Odporność zbiorowa to jedyne wytłumaczenie sytuacji, gdy spada liczba nowych infekcji mimo łagodzenia kolejnych przeciwepidemicznych ograniczeń - przekonuje prof. Ejal Leszem, dyrektor największego w Izraelu szpitala Sheba Medical Center. Nawet jeżeli jakiś człowiek jest zakażony, większość mijających go przechodniów się od niego nie zainfekuje - dodaje.
Najprawdopodobniej ok. 68 proc. z 9,3 mln Izraelczyków wytworzyło już przeciwciała przeciw Covid-19. Ponad 57 proc. całej populacji kraju przyjęło pełny cykl szczepień, reszta z uznanej za bezpieczną grupy ją przeszła, co powinno dać jej naturalną odporność - pisze BBC. Dodaje, że za próg odporności zbiorowej uznaje się 65-70 proc. zabezpieczonej populacji.
Tak działa odporność zbiorowa
Osiągnięcie odporności zbiorowej jest ważne, ponieważ umożliwia również ochronę ludzi, którzy nie mogą się zaszczepić lub których układ odpornościowy jest zbyt słaby, by wytworzyć odpowiednio silną reakcję immunologiczną.
W teorii osoba zainfekowana pierwotnym wariantem SARS-CoV-2 może zakazić średnio od trzech do czterech innych osób. W grupie, w której zaszczepiono dwie trzecie osób, choroba zostanie przeniesiona tylko na jednego człowieka - patogen będzie dalej roznoszony, ale liczba infekcji nie będzie wzrastać.
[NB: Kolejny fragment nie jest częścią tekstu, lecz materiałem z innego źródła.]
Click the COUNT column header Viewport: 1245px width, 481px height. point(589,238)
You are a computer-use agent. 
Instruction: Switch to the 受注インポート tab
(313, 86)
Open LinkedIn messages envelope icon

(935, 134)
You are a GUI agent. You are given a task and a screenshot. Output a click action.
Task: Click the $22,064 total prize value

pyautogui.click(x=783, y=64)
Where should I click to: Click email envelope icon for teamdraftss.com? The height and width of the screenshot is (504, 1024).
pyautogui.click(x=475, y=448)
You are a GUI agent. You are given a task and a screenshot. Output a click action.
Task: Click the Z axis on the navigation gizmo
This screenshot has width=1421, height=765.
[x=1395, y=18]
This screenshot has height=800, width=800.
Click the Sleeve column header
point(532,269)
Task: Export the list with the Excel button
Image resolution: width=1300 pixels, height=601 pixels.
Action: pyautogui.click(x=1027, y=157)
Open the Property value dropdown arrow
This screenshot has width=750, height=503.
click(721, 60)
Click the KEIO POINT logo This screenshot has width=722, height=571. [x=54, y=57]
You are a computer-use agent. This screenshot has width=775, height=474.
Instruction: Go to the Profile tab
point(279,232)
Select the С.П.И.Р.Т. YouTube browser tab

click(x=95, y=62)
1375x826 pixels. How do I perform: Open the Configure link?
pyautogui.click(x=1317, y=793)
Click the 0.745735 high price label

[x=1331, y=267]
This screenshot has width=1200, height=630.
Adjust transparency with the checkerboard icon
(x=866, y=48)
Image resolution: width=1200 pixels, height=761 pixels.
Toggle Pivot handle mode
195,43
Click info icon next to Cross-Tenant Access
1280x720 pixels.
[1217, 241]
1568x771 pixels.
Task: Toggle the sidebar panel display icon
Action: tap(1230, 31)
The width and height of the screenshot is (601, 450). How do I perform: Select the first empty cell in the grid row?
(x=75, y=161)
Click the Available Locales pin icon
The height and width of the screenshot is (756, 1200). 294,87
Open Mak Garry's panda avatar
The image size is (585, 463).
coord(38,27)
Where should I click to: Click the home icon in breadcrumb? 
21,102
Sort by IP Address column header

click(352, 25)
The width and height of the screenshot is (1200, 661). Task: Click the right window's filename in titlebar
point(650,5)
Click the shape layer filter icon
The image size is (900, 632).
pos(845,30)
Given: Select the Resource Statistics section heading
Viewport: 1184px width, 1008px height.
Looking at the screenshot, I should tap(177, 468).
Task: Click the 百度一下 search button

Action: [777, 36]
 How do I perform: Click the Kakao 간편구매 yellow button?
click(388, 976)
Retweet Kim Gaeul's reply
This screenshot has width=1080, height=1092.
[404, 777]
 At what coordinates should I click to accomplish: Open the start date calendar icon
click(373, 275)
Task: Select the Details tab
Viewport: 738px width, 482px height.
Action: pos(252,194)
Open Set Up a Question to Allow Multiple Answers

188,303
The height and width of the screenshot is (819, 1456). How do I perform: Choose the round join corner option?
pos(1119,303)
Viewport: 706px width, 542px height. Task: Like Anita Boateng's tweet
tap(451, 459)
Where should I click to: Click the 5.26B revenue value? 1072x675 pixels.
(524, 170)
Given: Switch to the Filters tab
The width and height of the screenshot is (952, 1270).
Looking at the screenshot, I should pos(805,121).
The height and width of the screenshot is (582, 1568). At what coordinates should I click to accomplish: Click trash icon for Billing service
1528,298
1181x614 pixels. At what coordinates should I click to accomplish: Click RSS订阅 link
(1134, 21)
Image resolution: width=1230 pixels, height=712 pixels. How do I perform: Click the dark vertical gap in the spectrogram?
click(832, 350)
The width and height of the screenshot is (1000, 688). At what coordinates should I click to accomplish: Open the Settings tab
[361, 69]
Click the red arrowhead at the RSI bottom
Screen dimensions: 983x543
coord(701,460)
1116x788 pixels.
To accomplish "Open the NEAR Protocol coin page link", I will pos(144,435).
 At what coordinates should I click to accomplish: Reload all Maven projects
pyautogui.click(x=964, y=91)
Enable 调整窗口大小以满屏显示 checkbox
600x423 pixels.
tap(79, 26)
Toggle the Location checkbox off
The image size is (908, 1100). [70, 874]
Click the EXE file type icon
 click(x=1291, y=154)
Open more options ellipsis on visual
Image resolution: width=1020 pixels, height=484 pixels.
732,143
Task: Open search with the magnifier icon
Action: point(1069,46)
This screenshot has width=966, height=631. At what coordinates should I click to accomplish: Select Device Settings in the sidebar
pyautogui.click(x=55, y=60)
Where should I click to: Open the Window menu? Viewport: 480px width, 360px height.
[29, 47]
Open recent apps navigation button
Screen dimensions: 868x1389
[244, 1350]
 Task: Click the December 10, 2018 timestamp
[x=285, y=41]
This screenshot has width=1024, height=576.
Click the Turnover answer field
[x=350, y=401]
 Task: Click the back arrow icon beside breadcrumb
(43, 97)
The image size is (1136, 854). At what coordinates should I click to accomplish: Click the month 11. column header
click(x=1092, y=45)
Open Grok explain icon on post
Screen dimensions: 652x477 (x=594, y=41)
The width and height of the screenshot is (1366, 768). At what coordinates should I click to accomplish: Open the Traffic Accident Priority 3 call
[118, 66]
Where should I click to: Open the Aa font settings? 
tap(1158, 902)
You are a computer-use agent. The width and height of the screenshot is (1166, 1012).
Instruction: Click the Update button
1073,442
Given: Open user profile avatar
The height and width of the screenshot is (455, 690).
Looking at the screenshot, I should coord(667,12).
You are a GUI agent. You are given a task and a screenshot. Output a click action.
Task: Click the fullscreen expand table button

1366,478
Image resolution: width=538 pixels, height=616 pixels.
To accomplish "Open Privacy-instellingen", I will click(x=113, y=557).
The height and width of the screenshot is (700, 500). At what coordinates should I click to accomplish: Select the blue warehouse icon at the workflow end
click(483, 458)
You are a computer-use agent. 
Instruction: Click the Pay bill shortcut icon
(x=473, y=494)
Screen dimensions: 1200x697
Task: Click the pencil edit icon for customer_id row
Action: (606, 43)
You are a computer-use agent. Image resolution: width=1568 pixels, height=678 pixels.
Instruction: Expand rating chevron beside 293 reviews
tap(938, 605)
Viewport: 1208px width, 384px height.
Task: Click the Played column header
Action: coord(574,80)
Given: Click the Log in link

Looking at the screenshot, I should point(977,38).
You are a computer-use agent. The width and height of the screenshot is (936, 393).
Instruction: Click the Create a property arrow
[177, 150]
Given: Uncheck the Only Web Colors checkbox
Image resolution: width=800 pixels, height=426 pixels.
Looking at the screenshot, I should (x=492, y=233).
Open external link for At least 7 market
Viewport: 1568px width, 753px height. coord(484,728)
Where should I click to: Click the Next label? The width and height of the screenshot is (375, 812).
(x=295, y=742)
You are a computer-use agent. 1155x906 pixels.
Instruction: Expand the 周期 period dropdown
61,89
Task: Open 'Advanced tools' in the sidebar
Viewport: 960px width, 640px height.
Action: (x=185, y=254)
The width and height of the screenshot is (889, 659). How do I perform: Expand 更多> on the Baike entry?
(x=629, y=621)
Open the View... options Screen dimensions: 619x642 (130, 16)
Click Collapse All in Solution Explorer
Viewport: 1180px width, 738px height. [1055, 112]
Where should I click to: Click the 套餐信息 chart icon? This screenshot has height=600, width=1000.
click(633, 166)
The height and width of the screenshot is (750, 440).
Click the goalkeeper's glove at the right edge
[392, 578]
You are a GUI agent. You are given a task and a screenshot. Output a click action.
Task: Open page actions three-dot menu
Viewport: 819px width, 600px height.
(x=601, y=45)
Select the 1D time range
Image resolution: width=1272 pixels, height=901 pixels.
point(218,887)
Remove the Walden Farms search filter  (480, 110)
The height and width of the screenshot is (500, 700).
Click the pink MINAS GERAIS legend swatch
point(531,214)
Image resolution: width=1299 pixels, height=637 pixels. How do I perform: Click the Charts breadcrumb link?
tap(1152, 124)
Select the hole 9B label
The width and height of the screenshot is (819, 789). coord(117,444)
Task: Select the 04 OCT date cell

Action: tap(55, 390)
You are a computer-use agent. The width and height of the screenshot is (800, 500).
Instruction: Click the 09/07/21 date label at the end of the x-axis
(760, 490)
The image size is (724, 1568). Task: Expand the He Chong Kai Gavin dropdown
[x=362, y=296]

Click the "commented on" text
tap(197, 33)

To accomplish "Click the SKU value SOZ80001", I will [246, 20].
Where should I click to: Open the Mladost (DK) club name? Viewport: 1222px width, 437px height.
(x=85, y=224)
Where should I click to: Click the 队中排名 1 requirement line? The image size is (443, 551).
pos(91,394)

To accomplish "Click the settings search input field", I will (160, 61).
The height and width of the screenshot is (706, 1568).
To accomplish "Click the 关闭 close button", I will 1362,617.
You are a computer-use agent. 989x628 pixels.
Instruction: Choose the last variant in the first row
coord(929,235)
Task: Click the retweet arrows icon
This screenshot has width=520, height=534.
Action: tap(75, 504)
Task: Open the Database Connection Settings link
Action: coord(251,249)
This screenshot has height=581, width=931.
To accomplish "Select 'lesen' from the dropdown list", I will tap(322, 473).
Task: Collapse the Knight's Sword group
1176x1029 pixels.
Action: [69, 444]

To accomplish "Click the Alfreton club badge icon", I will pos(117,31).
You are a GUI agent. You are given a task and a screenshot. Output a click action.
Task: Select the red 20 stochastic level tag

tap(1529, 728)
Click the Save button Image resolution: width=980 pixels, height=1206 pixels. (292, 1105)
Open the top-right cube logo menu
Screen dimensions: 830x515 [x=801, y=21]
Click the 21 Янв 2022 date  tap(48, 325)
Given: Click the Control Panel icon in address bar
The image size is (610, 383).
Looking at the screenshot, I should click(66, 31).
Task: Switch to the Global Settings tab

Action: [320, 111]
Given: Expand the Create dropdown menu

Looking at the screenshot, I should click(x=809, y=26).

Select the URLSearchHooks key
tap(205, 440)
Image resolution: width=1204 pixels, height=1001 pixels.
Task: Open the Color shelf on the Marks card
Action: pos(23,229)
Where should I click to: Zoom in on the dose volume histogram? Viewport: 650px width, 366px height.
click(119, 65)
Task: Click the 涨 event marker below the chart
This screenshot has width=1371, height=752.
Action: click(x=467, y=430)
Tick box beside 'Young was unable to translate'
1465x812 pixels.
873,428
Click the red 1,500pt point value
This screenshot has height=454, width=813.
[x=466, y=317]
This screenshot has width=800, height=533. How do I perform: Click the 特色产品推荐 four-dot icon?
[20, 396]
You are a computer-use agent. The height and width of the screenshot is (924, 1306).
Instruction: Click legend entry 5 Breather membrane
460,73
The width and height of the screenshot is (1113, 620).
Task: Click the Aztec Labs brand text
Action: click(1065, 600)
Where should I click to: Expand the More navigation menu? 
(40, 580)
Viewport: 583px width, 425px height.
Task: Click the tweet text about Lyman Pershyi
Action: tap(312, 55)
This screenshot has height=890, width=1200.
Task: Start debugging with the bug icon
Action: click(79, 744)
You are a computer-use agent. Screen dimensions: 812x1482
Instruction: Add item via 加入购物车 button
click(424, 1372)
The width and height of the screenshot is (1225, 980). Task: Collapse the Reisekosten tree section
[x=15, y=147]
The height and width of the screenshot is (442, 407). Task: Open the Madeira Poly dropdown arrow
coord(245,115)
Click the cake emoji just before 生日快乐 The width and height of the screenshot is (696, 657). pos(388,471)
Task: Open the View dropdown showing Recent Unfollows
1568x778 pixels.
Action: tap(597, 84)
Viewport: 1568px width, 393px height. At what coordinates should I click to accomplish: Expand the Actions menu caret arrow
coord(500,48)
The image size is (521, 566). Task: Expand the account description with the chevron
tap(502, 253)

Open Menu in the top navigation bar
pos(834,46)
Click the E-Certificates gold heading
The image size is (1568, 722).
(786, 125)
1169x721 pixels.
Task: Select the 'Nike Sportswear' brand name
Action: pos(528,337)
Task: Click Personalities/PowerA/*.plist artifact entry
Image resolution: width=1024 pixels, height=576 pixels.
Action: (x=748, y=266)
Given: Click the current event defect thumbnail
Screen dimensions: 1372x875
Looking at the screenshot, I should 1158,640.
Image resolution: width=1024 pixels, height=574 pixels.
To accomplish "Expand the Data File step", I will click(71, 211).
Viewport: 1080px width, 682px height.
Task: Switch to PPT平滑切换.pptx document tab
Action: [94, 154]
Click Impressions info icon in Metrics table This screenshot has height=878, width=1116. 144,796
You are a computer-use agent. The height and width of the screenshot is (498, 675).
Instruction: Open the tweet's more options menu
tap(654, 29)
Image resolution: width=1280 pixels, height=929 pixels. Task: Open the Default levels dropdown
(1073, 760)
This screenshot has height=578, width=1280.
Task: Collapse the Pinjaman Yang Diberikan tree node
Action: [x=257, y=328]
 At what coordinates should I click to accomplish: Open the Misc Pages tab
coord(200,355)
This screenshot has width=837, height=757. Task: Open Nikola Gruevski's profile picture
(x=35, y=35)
Jednak w praktyce transmisja koronawirusa jest o wiele bardziej skomplikowana. Szczepionki nie są w 100 proc. skuteczne, na dodatek niektóre osoby, które je przyjęły, mogą nadal przenosić wirusa, a nie każdy, kto przeszedł infekcję, zyskał długotrwałą odporność - wylicza stacja. Dodaje, że nowsze warianty SARS-CoV-2 rozprzestrzeniają się szybciej.
Do wniosków, że osiągnięto odporność zbiorową, należy więc podchodzić z ostrożnością, osiągnięcie tego celu będzie trudne nawet przy wysokich wskaźnikach zaszczepienia - wyjaśnia wirusolożka z Uniwersytetu w Brighton dr Sarah Pitt. Podkreśla, że ważniejszym znakiem pozwalającym stopniowo odchodzić od restrykcji powinna być stała, niska liczba nowych infekcji.